(Pixel coordinate grounding data)
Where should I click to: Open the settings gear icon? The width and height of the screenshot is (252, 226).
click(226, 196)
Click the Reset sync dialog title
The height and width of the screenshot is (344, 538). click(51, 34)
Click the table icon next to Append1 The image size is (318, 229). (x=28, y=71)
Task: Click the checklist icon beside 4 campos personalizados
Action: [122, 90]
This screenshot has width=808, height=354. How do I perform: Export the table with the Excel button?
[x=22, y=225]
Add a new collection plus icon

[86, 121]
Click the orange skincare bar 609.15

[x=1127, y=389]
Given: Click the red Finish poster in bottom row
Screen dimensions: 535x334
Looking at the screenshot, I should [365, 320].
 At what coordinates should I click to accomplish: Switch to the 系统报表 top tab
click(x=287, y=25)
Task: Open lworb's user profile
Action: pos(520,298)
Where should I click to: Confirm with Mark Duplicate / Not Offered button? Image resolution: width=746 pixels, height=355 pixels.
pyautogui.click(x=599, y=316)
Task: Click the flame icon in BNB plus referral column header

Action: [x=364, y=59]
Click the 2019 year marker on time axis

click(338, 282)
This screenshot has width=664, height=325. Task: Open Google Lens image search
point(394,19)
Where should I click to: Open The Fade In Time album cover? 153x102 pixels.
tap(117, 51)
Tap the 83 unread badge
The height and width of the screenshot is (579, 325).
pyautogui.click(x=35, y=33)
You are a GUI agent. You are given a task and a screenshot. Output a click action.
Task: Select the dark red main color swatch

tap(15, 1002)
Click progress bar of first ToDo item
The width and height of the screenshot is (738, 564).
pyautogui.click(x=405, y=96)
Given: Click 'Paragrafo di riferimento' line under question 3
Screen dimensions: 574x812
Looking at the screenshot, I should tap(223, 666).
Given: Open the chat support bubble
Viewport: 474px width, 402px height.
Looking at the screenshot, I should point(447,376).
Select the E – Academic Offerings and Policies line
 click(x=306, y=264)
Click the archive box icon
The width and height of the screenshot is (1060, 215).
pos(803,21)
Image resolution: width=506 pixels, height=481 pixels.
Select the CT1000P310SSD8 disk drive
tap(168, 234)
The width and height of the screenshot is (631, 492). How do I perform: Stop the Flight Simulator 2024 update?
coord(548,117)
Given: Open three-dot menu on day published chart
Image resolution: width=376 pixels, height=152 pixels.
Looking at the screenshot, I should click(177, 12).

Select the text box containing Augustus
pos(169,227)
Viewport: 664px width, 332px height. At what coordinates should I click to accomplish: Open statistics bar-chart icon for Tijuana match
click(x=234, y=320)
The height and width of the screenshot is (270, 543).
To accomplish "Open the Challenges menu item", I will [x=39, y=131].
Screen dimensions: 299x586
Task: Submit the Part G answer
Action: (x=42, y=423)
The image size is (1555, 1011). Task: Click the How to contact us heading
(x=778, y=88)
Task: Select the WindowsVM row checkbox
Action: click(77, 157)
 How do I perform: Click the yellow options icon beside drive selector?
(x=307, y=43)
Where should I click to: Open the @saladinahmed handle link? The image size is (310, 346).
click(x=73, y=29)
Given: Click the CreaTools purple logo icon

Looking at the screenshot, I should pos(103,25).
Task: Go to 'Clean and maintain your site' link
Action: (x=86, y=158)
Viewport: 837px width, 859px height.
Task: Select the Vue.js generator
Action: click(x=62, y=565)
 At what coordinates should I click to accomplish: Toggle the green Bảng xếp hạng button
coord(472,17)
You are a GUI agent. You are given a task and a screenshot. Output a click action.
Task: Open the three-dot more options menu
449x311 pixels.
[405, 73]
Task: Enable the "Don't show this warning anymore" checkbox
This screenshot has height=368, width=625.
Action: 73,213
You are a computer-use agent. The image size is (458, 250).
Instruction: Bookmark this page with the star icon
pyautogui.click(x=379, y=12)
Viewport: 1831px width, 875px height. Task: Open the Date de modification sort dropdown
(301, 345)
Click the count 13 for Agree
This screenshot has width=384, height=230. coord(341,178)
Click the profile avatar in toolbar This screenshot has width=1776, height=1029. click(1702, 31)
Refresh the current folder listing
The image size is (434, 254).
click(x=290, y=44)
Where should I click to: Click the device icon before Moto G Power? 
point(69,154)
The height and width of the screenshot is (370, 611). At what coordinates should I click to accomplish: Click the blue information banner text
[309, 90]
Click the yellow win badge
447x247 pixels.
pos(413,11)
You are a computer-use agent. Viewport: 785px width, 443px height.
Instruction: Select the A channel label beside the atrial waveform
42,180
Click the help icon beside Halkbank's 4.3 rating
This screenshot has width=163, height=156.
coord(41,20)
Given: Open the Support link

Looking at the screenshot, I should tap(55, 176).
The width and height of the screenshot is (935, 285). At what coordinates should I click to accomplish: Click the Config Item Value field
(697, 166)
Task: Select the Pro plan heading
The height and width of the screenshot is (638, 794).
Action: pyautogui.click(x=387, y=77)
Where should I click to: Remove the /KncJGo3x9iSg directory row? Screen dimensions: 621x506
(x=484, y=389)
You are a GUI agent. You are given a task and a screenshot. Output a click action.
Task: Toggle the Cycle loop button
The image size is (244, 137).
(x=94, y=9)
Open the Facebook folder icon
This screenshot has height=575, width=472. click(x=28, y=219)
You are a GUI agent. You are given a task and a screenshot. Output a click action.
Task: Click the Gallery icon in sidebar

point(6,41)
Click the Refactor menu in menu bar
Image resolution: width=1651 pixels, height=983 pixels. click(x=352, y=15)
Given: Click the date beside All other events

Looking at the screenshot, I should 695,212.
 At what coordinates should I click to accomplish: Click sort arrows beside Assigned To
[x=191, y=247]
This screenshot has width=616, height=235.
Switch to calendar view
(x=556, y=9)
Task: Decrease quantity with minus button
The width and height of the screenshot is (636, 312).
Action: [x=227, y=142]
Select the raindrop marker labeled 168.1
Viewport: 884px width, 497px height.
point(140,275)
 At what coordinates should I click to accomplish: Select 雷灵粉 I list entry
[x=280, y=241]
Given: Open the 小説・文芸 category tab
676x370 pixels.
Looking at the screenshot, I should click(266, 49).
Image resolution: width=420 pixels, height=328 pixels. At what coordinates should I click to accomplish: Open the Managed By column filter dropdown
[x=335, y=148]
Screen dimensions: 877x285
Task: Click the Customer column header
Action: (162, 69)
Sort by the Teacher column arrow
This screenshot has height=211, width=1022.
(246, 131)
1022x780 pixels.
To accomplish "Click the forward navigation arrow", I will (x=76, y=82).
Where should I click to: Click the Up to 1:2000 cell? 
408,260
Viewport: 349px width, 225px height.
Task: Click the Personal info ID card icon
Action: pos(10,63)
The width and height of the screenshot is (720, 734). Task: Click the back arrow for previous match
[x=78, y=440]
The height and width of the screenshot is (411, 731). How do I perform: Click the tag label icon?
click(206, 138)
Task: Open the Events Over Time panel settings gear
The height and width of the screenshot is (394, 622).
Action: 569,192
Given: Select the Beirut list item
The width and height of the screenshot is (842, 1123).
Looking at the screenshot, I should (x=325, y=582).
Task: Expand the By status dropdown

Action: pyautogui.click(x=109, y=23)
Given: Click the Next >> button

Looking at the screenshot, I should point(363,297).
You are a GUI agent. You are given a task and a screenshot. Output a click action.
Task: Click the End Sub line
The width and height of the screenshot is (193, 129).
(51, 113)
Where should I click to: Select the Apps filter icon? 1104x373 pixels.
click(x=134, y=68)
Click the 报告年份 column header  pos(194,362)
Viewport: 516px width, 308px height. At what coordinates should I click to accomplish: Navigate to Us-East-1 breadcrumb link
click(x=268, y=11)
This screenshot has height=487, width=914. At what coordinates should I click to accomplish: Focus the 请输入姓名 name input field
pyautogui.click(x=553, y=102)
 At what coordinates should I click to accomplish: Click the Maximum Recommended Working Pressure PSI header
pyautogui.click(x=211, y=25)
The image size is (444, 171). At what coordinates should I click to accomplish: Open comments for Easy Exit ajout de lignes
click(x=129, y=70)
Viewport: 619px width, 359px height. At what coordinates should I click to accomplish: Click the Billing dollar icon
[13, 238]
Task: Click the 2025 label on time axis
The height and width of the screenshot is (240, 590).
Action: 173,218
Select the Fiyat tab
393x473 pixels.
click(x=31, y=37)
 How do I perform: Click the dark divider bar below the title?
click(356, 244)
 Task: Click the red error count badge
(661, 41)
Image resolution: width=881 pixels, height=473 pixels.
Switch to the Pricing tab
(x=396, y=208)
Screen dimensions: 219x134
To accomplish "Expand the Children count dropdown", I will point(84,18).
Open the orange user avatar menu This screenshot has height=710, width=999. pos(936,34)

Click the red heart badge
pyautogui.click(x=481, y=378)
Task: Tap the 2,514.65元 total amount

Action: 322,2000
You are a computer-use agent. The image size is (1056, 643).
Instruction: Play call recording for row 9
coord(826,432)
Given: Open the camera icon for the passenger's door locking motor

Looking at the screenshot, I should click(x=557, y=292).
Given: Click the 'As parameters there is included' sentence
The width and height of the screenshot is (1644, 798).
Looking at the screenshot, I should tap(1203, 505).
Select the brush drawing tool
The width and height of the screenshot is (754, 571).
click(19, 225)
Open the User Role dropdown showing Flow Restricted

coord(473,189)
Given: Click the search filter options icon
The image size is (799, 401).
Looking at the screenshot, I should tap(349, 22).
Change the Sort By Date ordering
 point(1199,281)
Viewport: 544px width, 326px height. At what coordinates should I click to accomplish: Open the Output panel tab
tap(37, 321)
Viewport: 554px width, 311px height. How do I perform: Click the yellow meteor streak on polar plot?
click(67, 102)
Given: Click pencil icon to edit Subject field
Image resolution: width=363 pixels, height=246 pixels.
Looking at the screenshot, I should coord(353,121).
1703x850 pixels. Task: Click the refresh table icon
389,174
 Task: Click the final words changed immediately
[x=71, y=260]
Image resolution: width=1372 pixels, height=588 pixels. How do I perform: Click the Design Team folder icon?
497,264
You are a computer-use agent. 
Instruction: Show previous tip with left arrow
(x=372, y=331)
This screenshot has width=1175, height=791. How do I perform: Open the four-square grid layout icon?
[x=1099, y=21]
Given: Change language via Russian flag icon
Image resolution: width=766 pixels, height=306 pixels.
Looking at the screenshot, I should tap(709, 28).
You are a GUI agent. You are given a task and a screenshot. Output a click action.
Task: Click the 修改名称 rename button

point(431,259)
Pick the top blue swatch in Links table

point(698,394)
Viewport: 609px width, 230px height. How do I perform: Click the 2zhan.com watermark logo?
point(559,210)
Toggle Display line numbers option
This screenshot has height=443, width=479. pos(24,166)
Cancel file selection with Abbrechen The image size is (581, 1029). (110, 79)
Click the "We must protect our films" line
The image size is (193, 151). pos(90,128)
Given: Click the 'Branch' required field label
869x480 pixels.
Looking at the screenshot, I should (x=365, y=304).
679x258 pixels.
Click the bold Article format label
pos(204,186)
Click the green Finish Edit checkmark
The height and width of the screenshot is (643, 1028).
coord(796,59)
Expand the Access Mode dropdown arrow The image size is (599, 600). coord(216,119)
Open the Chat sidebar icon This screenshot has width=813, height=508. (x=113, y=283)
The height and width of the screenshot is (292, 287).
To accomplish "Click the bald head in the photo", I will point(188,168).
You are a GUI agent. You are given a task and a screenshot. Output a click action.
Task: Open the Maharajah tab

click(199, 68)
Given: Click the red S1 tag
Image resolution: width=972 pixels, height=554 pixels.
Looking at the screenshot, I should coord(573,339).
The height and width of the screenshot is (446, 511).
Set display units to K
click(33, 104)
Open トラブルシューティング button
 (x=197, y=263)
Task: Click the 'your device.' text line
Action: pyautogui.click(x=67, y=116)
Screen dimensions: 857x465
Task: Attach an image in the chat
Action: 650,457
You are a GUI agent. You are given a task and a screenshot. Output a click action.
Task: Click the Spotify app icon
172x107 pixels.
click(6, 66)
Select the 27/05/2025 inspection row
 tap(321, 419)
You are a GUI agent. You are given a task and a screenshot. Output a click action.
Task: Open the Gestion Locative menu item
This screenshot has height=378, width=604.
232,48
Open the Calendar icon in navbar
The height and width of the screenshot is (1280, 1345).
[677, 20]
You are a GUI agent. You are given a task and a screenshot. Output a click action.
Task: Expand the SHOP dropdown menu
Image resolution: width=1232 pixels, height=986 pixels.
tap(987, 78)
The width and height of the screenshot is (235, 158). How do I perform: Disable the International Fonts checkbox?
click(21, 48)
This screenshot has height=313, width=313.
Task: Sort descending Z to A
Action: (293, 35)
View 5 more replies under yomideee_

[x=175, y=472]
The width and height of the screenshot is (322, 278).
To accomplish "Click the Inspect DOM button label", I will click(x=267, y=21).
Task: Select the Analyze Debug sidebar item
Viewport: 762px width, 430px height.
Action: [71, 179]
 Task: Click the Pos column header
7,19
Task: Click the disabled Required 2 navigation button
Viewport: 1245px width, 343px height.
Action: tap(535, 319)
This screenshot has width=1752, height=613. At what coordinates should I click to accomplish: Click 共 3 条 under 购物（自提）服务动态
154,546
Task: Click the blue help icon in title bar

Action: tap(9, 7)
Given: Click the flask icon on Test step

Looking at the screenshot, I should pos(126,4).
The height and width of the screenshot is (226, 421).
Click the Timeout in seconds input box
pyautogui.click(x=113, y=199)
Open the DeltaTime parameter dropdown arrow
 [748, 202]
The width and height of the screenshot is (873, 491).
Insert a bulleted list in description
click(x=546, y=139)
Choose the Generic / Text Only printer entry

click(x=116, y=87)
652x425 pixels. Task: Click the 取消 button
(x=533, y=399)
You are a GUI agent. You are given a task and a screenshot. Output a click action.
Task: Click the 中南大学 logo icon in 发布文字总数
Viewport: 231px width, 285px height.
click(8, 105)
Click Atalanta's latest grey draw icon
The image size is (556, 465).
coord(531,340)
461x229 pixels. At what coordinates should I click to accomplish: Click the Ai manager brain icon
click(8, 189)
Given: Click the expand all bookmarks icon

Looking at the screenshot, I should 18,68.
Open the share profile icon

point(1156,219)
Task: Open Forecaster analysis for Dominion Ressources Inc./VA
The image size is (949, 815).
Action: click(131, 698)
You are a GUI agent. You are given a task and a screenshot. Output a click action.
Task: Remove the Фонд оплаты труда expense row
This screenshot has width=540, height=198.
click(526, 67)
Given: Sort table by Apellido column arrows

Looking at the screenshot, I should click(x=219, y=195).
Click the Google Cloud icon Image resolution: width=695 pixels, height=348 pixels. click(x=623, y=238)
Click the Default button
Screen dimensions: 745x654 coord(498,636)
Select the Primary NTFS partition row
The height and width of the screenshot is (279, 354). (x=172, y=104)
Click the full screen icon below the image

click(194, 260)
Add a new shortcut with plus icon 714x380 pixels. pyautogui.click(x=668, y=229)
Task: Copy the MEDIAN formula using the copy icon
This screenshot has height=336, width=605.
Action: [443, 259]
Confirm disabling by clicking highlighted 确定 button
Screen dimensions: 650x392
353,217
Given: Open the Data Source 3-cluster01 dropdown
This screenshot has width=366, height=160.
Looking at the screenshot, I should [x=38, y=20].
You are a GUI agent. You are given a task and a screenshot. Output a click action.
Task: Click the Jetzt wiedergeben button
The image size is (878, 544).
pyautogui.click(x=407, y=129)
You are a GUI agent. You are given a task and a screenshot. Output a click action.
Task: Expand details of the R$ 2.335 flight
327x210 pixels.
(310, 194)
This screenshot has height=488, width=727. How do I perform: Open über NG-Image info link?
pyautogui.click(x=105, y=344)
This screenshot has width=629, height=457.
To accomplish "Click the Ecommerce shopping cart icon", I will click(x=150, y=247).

• **WORK TO BE COMPLETED**:
Given the records above, restate word for word only the lines starting at the one with "Task: Click the End Sub line" and ending at the one with "Screen dimensions: 219x134".

• **RESULT FOR THIS TASK**:
Task: Click the End Sub line
The width and height of the screenshot is (193, 129).
(51, 113)
Where should I click to: Select the Apps filter icon? 1104x373 pixels.
click(x=134, y=68)
Click the 报告年份 column header  pos(194,362)
Viewport: 516px width, 308px height. At what coordinates should I click to accomplish: Navigate to Us-East-1 breadcrumb link
click(x=268, y=11)
This screenshot has height=487, width=914. At what coordinates should I click to accomplish: Focus the 请输入姓名 name input field
pyautogui.click(x=553, y=102)
 At what coordinates should I click to accomplish: Click the Maximum Recommended Working Pressure PSI header
pyautogui.click(x=211, y=25)
The image size is (444, 171). At what coordinates should I click to accomplish: Open comments for Easy Exit ajout de lignes
click(x=129, y=70)
Viewport: 619px width, 359px height. At what coordinates should I click to accomplish: Click the Billing dollar icon
[13, 238]
Task: Click the 2025 label on time axis
The height and width of the screenshot is (240, 590).
Action: 173,218
Select the Fiyat tab
393x473 pixels.
click(x=31, y=37)
 How do I perform: Click the dark divider bar below the title?
click(356, 244)
 Task: Click the red error count badge
(661, 41)
Image resolution: width=881 pixels, height=473 pixels.
Switch to the Pricing tab
(x=396, y=208)
Screen dimensions: 219x134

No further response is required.